Regulations state that an assessment of Federal tax is made by an assessment officer's signing the summary record of assessment. See sec. 301.6203-1, Proced. & Admin. Regs. The summary record of assessment may be made either on an IRS Form 23C, Assessment Certificate-Summary Record of Assessments, or on its computer-generated equivalent, the Revenue Accounting Control System Report 006. See, e.g., March v. IRS, 335 F.3d 1186, 1188 (10th Cir. 2003); Roberts v. Commissioner, 118 T.C. 365, 370-371 (2002), aff'd, 329 F.3d 1224 (11th Cir. 2003). Therefore, an assessment is made when the summary record of assessment is signed, not when the Form 4340 is signed. See Nicklaus v. Commissioner, 117 T.C. 117, 121 (2001).

The Form 4340 is simply a literal transcript, generated on a specific date, containing tax data from an IRS master file associated with a particular taxpayer. Hazel v. Commissioner, T.C. Memo. 2008-134; Bowman v. Commissioner, T.C. Memo. 2007-114, aff'd, 285 F. App'x 309 (8th Cir. 2008); see also Armstrong v. Commissioner, T.C. Memo. 2002-224. However, Forms 4340 "are generally regarded as being sufficient proof, in the absence of evidence to the contrary, of the adequacy and propriety of notices and assessments that have been made." Gentry v. United States, 962 F.2d 555, 557 (6th Cir. 1992); see also Davis v. Commissioner, 115 T.C. 35, 40 (2000); McIntosh v. Commissioner, T.C. Memo. 2003-279.

Petitioner has not shown any irregularity in respondent's assessment procedures that raises a question regarding the validity of the 2011 assessment as reflected on the Form 4340. Therefore, we rely on the Form 4340 and we find that the assessment for petitioner's 2011 taxable year was made on July 16, 2012. Because the assessment occurred just over a month after petitioner's return was filed, we find that the assessment was timely and within the three-year period of limitations provided by section 6501.

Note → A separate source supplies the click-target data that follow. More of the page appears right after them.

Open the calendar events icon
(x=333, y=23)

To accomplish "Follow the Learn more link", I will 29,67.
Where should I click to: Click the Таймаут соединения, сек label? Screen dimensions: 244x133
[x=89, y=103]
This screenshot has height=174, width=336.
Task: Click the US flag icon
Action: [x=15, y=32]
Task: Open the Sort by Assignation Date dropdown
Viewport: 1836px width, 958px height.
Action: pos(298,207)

III. Notice and Demand for Payment

Petitioner's next argument is that notice and demand for payment was not sent to him as required under section 6303.

Section 6303(a) provides that a taxpayer shall be given notice and demand for payment within 60 days after an assessment is made. We determined supra p. 9 that assessment was made on July 16, 2012. Therefore we must determine whether notice and demand was issued within 60 days of that date.

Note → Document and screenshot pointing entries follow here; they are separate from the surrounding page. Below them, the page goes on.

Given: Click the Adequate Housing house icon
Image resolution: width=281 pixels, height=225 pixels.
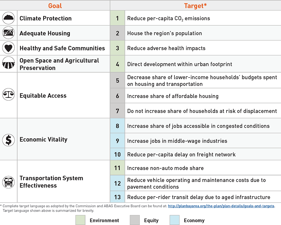Looking at the screenshot, I should (8, 33).
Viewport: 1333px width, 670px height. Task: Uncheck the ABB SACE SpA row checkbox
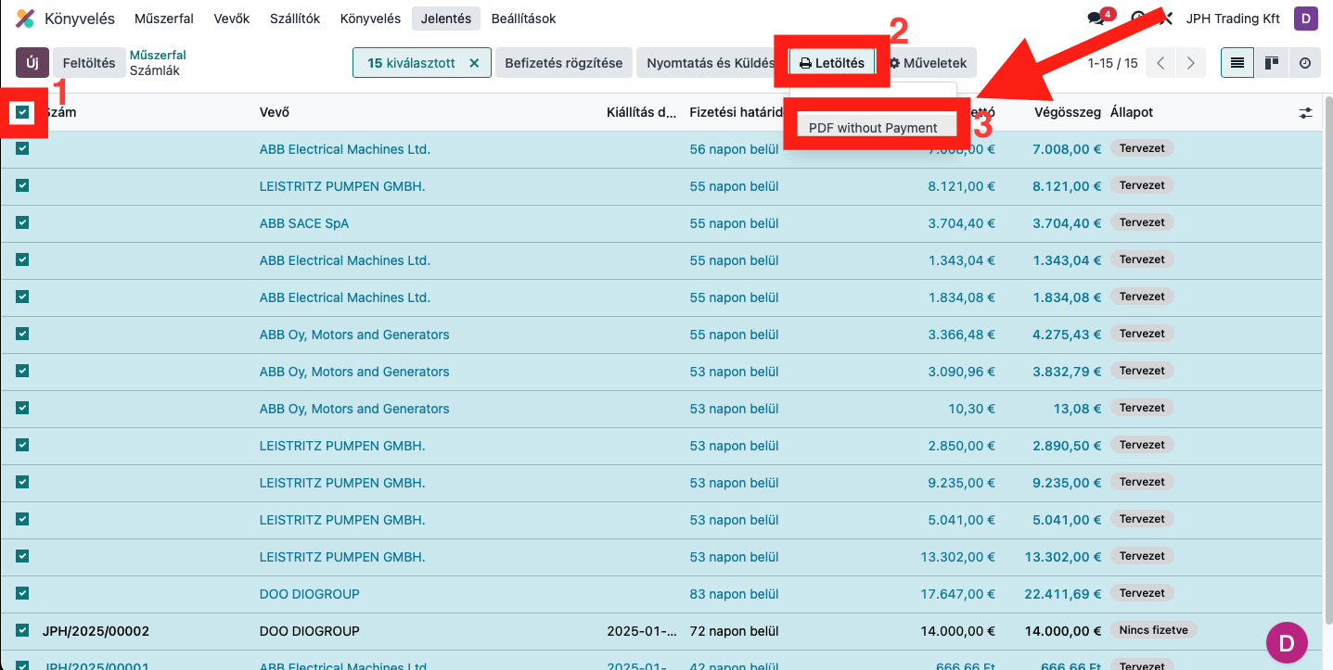coord(22,222)
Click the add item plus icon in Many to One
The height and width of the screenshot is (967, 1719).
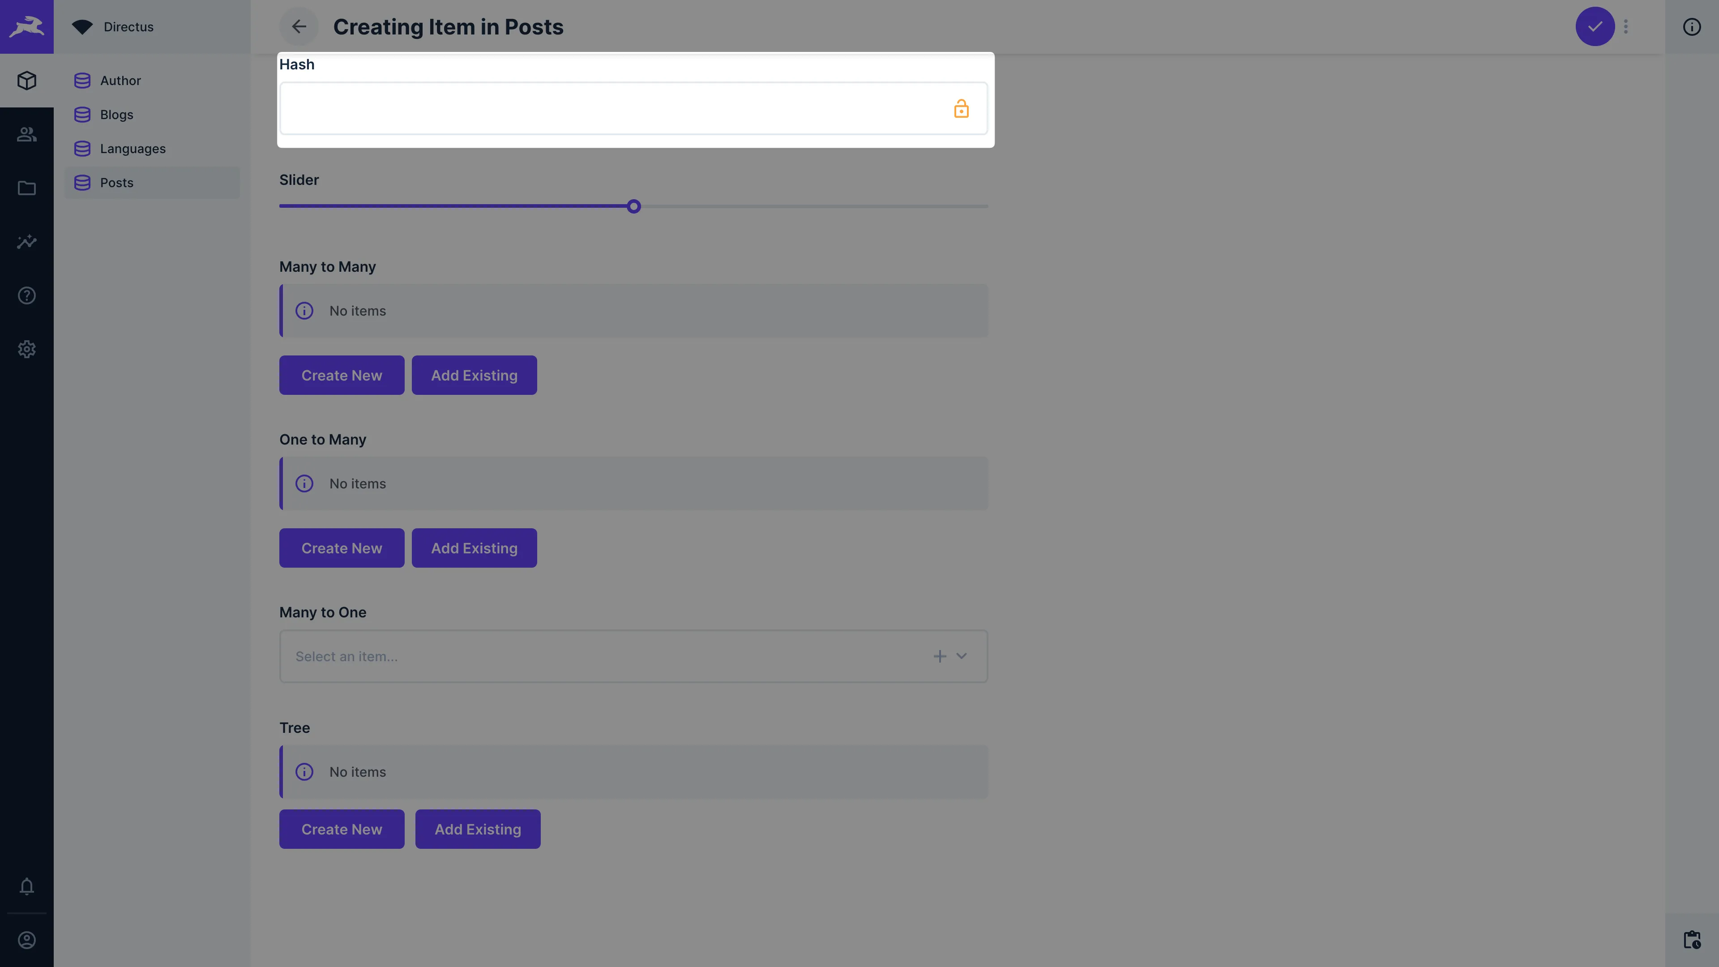click(x=940, y=656)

Proof that notice and demand was sent to a taxpayer's last known address is sufficient to satisfy the requirements of section 6303, and there is no requirement that the Commissioner prove receipt of such a notice. See United States v. Chila, 871 F.2d 1015, 1019 (11th Cir. 1989); Pursifull v. United States, 849 F. Supp. 597, 601 (S.D. Ohio 1993), aff'd, 19 F.3d 19 (6th Cir. 1994). If a taxpayer fails to present evidence that notice and demand was not issued as reflected on a Form 4340 or if a taxpayer fails to show error or irregularity with a Form 4340, then the Court can presume notice and demand was issued as reflected on the Form 4340. See Battle v. Commissioner, T.C. Memo. 2009-171; see also Chila, 871 F.2d at 1019 (holding that a certificate of assessment reflecting that notice and demand was sent is presumptive evidence unless the taxpayer can affirmatively establish notice and demand was not sent).

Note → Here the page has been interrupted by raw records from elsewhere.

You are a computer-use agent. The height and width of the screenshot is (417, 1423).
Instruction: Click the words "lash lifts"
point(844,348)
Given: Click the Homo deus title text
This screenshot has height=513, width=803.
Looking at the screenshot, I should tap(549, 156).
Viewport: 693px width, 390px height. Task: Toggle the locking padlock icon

The Form 4340 for the year at issue shows that notice and demand was issued to petitioner on July 16, 2012. Petitioner has failed to present any credible evidence that the notice and demand was not issued as reflected on the Form 4340, and he has failed to show error or irregularity in the Form 4340. Therefore, we presume that the Form 4340 is correct and hold that notice and demand was properly issued to petitioner on July 16, 2012, which is within 60 days of assessment.

Specifically, the Form 4340 shows that the IRS sent petitioner a notice of balance due. We have previously held that a notice of balance due constitutes a notice and demand for payment under sec. 6303. Craig v. Commissioner, 119 T.C. 252, 262-263 (2002); Coleman v. Commissioner, T.C. Memo. 2002-132. --------

IV. Request for Records of Assessment

Petitioner's final argument is that collection actions cannot proceed because petitioner was improperly denied records of assessment he allegedly requested.

In support of his argument, petitioner cites section 6203, which provides: "The assessment shall be made by recording the liability of the taxpayer in the office of the Secretary in accordance with rules or regulations prescribed by the Secretary. Upon request of the taxpayer, the Secretary shall furnish the taxpayer a copy of the record of assessment."

When a taxpayer requests a copy of the record of assessment under section 6203, the Commissioner need not furnish the taxpayer with any specific form or document. Battle v. Commissioner, T.C. Memo. 2009-171, slip op. at 12 (citing section 301.6203-1, Proced. & Admin. Regs., and Roberts v. Commissioner, 329 F.3d 1224, 1228 (11th Cir. 2003), aff'g 118 T.C. 365 (2002)). The Commissioner may choose among documents so long as the form used identifies the taxpayer and states the character of the liabilities assessed, the tax period giving rise to the assessment, the amount of the assessment, and the date of the assessment. Id. The Commissioner meets his obligation to furnish a requesting taxpayer the record of assessment if he furnishes him a Form 4340 that reports the information described in section 301.6203-1, Proced. & Admin. Regs. See Tucker v. Commissioner, T.C. Memo. 2012-30, slip op. at 8 ("A taxpayer receiving a copy of Form 4340 has been provided with all the documentation to which he or she is entitled under section 6203 [and section 301.6203-1, Proced. & Admin. Regs.]."), aff'd, 506 F. App'x 166 (3d Cir. 2012); see also, e.g., Roberts v. Commissioner, 329 F.3d at 1228; Koff v. United States, 3 F.3d 1297, 1298 (9th Cir. 1993).

We find that petitioner was not improperly denied his records of assessment. First, there is no evidence in the record showing petitioner even requested records of assessment during his CDP hearing. Second, respondent furnished petitioner Forms 4340 containing all of the pertinent information before trial. While those forms were furnished by respondent only after Settlement Officer Breazeale concluded petitioner's hearing and Appeals made its determination, we find no error. We have previously held that no purpose would be served by remanding a case to Appeals in order to have the Appeals officer provide the taxpayer with a second copy of the taxpayer's Form 4340 when the Appeals officer had not provided the taxpayer with a copy during his CDP hearing but the Commissioner provided him with one after the hearing and before trial of the case. Best v. Commissioner, T.C. Memo. 2014-72, at *13 (citing Nestor v. Commissioner, 118 T.C. 162, 167 (2002)).

We also hold that respondent's determination to proceed with collection for 2011 was not an abuse of discretion, and we sustain the filing of the notice of Federal tax lien and the proposed levy.

In reaching our holding, we have considered all arguments made, and to the extent not mentioned, we consider them irrelevant, moot, or without merit.

To reflect the foregoing,

Decision will be entered for respondent.